Est-ce
que la Castafiore des aventures de Tintin pouvait vraiment casser une série de
verres à boire avec sa simple voix?
Que
dis-je, sa simple voix... Sa voix simplement divine serait mieux! Je ne veux pas
insulter une cantatrice comme Bianca Castafiore, surtout!
Je me
souviens de ce personnage des aventures de Tintin qui prenait, vocalement, tout
l'espace disponible.

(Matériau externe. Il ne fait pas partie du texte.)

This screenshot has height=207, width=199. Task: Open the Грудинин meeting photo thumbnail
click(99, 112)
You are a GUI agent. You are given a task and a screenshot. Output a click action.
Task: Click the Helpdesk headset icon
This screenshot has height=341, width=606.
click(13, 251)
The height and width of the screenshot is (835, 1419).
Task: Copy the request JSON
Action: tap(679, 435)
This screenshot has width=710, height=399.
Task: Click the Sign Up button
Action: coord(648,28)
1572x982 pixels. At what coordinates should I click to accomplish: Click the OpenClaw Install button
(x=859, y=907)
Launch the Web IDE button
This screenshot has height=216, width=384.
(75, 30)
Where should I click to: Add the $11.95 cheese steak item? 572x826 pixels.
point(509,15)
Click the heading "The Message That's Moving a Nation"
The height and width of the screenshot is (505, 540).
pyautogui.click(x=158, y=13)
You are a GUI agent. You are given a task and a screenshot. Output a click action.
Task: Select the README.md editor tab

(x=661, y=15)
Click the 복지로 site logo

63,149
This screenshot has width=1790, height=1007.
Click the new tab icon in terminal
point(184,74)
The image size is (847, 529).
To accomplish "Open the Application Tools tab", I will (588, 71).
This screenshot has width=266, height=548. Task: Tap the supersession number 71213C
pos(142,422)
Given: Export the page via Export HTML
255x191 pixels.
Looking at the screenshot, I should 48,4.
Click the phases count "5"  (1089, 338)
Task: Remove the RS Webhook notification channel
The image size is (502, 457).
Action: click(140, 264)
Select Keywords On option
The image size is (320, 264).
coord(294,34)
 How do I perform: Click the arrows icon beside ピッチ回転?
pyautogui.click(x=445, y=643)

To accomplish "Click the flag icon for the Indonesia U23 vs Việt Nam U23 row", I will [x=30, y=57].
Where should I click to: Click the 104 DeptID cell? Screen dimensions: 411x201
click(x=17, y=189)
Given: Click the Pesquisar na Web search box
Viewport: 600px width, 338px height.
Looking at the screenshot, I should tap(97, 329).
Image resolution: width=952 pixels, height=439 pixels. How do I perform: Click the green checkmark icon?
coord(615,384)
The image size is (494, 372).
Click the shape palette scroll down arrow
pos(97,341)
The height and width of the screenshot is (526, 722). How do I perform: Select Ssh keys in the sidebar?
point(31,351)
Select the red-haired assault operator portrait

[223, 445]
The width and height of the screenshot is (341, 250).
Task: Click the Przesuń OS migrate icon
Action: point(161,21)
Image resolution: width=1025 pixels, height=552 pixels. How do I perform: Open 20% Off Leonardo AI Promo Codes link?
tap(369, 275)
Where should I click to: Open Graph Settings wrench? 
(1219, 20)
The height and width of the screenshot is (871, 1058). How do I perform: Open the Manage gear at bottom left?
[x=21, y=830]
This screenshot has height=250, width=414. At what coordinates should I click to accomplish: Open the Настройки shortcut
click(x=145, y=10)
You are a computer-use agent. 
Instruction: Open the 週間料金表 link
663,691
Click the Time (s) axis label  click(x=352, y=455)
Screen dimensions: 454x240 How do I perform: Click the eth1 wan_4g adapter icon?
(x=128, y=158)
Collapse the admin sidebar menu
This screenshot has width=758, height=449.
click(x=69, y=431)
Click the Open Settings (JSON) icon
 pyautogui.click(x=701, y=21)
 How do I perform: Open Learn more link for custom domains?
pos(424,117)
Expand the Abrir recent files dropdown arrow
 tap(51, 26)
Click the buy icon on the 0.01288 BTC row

Par une série de coups de crayon habiles, Hergé arrivait à
me faire imaginer la puissance des sons, même dans une bande dessinée muette!
La posture même de la Castafiore rendait crédible ce qui allait survenir :
son corps était incliné vers l'arrière, poitrail généreux largement offert vers
l'avant, les bras ouverts sur les côtés, elle était prête à catapulter des
notes aiguës dont la pureté et la puissance pouvaient briser le cristal des
verres d'alcool sur le piano, au grand dam du Capitaine Haddock.
Et comme
pour être certain que je comprenais bien la puissance des sons émis, Hergé
pouvait, toujours armé de son habile crayon, défaire le faciès de Tintin ou du
Capitaine Haddock au point de me faire ressentir la douleur causée par ces sons
indescriptibles!
Ce matin,
je pense à la Castafiore.
Un peu
par nostalgie.
Mais
beaucoup par dépit.
Nous
vivons dans une époque où les extrêmes ont la cote.
Choisissez
la discipline que vous voulez, ça marche pour tout! Que ce soit en art ou en
sport, en bouffe ou en plein air, il y aura toujours quelqu'un qui a fait plus,
qui a fait mieux. Des vidéos circulent largement sur les médias sociaux, nous
invitant à repousser les extrêmes encore plus loin.
Tel
chanteur est pas pire? « T'chèque ben celui-là, il est le meilleur
« ever »! »
Vous
arrivez à faire une pirouette arrière sur place? Bravo. Celui-ci en fait deux!
Une
période extrêmement bruyante
C'est
ici que la Castafiore intervient.
Notre
époque est extrêmement bruyante. Bruyante en sons et en mots. Les mots, même
écrits, sonnent souvent bien trop fort.
Tout
fait du bruit, tout le temps. Nos téléphones dits intelligents nous nourrissent
de notifications pour s'assurer que notre attention est toujours attirée par
quelque chose. Même si les messages reçus n'émettent pas de sons, ils sont
tellement nombreux que ça finit par ressembler à un bruit assourdissant, à la
fin.
Et ce
bruit ambiant nous conditionne au point qu'on ne peut laisser le téléphone bien
loin, de peur de perdre quelque bruit ambiant...
Je
revois Milou, le sympathique chien de Tintin. Tête baissée, il est écrasé, les
pattes en croix sur ses oreilles, il tente de se protéger des sons de la
Castafiore.
Certains
jours, je me sens comme Milou. Au point de rêver d'envoyer un large et puissant
« vos gueules! » bien senti.
Mais
bon. Je sais bien que je ne ferai pas taire mon époque.
Je sais
aussi que c'est à moi de me retirer du bruit ambiant. Et non l'inverse.
Réapprivoiser
le silence, en fait.
Troublant
silence. Silence devenu anxiogène, tant le bruit occupe tout l'espace.
Plusieurs
vont insérer des bruits blancs pour vaincre leur anxiété face au silence total.
Le bruit blanc d'un ventilateur par exemple. Un bruit blanc qui comblera ce qui
est devenu un vide : le silence.
Au fond,
le plus déroutant de notre époque, c'est le bruit du silence.
Celui
qu'il nous faut réintégrer dans nos vies.
Celui
qui libère l'esprit, favorise la créativité, aide à classer les émotions,
favorise la compréhension.
Intégrer
de longs moments de silence chaque jour. C'est angoissant? Allez, on
essaie...avec la certitude que le bruit nous attendra au détour, de toute façon!
Clin
d'œil de la semaine
Condamner
Trump à une peine de 10 ans de silence me semblerait un bon départ!